Outcast by Redwine C. J

Outcast by Redwine C. J

Author:Redwine, C. J. [Redwine, C. J.]
Language: eng
Format: epub
Tags: Fantasy, Young Adult, Science Fiction, Romance, Adventure
ISBN: 9780062306302
Amazon: 0062306308
Goodreads: 18655886
Publisher: Balzer + Bray
Published: 2014-07-01T07:00:00+00:00


Chapter Ten

“He’s dead,” Elder Toilspun says. “You killed him.”

I walk past the elder without a word and sink down beside Willow. There’s blood on my hands, but I no longer know if it’s hers or my father’s.

I killed my father.

Something warm wraps around my shoulders, and I look up in surprise to see Jared’s cloak resting on me while he shivers in the winter air.

I’m shivering, too. My teeth are chattering, and the rage that drove me now feels like a sea of ice chilling me from the inside out.

I killed my father.

Dimly, I realize that Willow’s injury is packed with turmeric to clean the wound and that Jared is carefully wrapping a bandage around her stomach. Her eyes are open, and she’s staring at me.

I killed my father.

Killed him.

“So much violence,” Elder Saintcrow mutters. “It isn’t natural.”

“You didn’t have a problem with it as long as we kept it outside the village border,” Willow says weakly. “You turned a blind eye. Kind of hypocritical to complain now.”
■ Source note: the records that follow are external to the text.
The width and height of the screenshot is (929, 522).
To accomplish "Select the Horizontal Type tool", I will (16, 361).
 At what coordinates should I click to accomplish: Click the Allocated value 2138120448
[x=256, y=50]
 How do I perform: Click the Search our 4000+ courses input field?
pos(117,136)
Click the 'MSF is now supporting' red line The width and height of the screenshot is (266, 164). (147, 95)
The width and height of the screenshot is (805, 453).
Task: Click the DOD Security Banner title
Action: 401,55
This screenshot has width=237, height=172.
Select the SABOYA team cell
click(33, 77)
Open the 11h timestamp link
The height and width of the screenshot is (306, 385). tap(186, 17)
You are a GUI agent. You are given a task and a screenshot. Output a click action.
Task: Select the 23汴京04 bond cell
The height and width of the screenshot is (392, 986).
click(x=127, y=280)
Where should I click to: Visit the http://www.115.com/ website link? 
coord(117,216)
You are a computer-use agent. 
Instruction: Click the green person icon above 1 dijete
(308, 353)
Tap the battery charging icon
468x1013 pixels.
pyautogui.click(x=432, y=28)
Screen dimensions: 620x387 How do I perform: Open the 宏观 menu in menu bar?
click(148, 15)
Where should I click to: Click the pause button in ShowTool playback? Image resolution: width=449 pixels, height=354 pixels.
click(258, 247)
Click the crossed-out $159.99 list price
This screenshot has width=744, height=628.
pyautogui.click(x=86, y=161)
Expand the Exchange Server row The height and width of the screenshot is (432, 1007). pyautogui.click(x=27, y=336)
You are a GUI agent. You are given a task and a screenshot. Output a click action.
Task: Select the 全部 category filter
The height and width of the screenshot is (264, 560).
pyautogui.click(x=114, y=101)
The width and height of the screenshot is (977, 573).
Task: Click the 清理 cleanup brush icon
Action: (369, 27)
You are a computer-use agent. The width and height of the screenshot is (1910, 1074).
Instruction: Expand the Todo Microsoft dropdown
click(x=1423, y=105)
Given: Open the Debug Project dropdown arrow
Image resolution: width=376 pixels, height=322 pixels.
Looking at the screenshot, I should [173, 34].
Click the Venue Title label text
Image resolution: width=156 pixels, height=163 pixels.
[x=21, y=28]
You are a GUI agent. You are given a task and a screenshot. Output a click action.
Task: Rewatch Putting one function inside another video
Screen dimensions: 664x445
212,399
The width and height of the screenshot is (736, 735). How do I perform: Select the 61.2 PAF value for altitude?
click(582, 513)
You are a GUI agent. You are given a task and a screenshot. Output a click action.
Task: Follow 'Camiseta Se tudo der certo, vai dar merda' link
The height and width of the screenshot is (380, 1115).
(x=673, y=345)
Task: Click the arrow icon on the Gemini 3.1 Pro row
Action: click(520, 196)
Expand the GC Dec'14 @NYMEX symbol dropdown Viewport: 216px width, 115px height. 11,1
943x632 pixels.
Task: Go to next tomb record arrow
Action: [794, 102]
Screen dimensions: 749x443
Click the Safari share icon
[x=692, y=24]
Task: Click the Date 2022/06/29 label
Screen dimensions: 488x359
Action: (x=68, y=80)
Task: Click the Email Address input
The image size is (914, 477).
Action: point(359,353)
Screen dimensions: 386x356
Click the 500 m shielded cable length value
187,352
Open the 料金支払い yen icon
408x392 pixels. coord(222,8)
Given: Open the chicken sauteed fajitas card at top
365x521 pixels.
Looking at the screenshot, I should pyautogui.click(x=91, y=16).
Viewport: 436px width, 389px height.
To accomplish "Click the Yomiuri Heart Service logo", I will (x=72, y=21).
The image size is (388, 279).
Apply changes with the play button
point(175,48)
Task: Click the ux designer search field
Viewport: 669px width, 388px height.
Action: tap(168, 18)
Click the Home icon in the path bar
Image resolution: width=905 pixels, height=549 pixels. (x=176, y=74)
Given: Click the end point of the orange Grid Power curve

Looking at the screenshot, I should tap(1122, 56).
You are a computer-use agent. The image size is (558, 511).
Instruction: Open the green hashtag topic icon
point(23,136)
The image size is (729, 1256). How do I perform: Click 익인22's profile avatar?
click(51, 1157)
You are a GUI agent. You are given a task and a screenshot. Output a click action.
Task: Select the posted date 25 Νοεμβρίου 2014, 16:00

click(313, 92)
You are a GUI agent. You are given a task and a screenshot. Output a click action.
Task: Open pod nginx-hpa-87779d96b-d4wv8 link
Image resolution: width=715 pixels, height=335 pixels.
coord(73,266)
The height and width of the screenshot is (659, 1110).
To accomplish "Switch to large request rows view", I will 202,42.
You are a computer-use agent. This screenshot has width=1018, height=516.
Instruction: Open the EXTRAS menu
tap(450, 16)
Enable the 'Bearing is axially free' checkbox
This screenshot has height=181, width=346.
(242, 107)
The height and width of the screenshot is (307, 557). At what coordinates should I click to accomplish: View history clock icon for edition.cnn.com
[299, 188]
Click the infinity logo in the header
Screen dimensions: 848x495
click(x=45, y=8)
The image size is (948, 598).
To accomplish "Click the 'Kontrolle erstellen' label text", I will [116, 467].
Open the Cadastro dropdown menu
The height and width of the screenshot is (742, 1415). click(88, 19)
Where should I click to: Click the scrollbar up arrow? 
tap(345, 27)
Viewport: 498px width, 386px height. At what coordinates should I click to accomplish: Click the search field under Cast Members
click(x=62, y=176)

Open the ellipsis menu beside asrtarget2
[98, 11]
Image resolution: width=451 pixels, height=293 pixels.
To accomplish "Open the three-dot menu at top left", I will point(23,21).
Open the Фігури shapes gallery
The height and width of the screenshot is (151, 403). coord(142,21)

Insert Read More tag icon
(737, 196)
“I killed my father.” I try the words on for size, shocked to hear my voice shaking.

“He was trying to kill you, son.” Jared’s voice is kind.

“You stopped him,” Willow says. Her eyes are fierce. “Nothing else would’ve worked, Quinn. You stopped him.”

Do the echoes of his violence—echoes of my own violence—die with him? If I turn away from everything he taught me to be and choose a different path, can this moment be the ashes on which I build a new life?

“Quinn—”

Willow’s hand is cold against mine. I try to wrap my fingers around hers, but all I can think of is the blood on my skin. The blood on my soul.

“We will meet to decide what must be done in the wake of these events,” Elder Saintcrow says to us before ushering the rest of the elders into the council house, where we can no longer hear what they’re saying.

“I told Dad he was done,” I say as I meet Willow’s gaze. “I’m done too.”

Her grip becomes almost painful. “What do you mean you’re done?”

“No more weapons. No more fighting. I’m not going to be a monster like him.”

“You’re not a monster,” she says.

I don’t reply. The elders debate for hours. Someone brings Jared a blanket, and he wraps it around Willow. She tries to get me to talk to her, but I have nothing left to say. I’m hollow, my rage spilled out like my father’s blood. Jared sits quietly beside us, occasionally checking Willow’s wound. I’m strangely grateful that he still looks at me with clear-eyed calm instead of the terror imprinted on the face of every villager we see.

Finally, the elders leave the council house and approach. Elder Toilspun looks at me, his weathered face solemn.

“Several village laws have been broken tonight,” he says. “The most important, of course, being the law against killing a fellow villager.”

“He was defending himself!” Willow struggles to sit up, but hisses in a gasp of pain, shoving Jared’s hands away when he tries to help her.